I saw this chart (without the blue additions) shared by Michael Hobbes on Bluesky:
I added the blue highlights, which I will discuss below.
Be sure to note that the data in the chart is per 100,000 people, so the size of the two countries is not a factor. Discussion on Bluesky was both about why the two countries differ so greatly (mostly pointing to gun availability, and some cultural differences), and also about why there was such a big dip in the U.S. rate in the mid-20th century.
That's where my blue highlights come in. They highlight areas where something happened concerning young men, who are at the prime age to commit homicide, especially in our country with its widely spread tradition of male honor culture.
The reasons that make the most sense to me are that the Great Depression started off with a similar to slightly higher rate, but then it dropped off pretty sharply after the New Deal started (marked with the darker blue line), possibly because a lot of those young men had something better to do because of programs like the CCC and the WPA.
The downward trend continued in World War II, of course, with conscription and soldiers who volunteered. Right after the war, it went up a bit as they came home, but then dropped again to its lowest level during the 1950s economic boom, with high labor-force participation and unionization rates.
When did it start to go up, eventually to climb to the highest it was in the century?
In 1962, just as the first Baby Boomers were hitting 16 years of age. As each year-cohort of Boomers hit 16, it went up a bit more, until the 1970s when the biggest year-cohorts of the Boom were teenagers (the ones born in the late 1950s — my age group). It started to drop as the Boom eased, and then dropped faster after 1980 for a few years.
I don't have a great hypothesis for the creep back up to the early 1990s. We all know there was the "crack epidemic" in the mid-1980s, so maybe turf wars related to that, and the economic boom of the Clinton years that started around 1993, which is when the big drop starts on the far right side of the chart.
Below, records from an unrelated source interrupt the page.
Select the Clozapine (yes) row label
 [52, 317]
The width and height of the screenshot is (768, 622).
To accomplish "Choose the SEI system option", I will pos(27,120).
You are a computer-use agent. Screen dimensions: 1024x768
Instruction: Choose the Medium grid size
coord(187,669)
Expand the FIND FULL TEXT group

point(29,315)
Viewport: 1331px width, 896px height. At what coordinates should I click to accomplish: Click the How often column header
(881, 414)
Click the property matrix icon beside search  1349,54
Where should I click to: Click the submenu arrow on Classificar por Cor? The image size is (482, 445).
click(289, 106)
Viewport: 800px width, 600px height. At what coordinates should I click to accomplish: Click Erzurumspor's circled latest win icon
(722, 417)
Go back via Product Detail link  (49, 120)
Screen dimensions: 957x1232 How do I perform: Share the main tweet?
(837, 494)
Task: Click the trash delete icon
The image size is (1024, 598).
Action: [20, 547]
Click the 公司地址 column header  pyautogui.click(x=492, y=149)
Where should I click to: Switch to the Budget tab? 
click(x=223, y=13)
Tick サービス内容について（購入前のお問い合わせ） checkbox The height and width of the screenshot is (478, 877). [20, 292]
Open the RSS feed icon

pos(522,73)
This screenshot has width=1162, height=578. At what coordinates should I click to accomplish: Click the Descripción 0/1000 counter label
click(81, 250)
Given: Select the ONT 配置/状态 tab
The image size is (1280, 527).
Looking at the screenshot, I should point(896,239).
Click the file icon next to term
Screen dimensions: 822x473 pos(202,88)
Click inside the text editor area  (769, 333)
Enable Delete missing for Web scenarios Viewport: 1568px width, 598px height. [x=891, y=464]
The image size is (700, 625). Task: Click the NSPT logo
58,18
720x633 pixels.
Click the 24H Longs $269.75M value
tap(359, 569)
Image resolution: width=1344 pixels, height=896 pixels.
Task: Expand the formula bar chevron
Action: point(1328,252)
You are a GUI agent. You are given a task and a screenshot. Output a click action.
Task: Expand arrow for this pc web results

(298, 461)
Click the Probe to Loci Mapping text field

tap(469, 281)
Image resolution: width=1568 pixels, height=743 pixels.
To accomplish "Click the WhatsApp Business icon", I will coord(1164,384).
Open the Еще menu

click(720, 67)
Also at that point, Boomers were all in their 30s, and the much smaller Generation X was the right age to be primed for crime, while the more numerous Millennial generation was still too young. I've mentioned before my interest in the leaded gas hypothesis, so maybe that was part of the decrease.
This chart ends in 2000, so what happened after that? The rate in the new millennium did not go up. It declined slowly until 2014, and since then the trend line was up only somewhat...until COVID hit, and then things went awry quickly. Even I would call the increase a spike (almost 29% in a year). The 2022 level is about equal with 1997, so that was some serious backsliding.
I believe 2023 will see a decrease; it will be interesting to see where it ends up, relative to past years.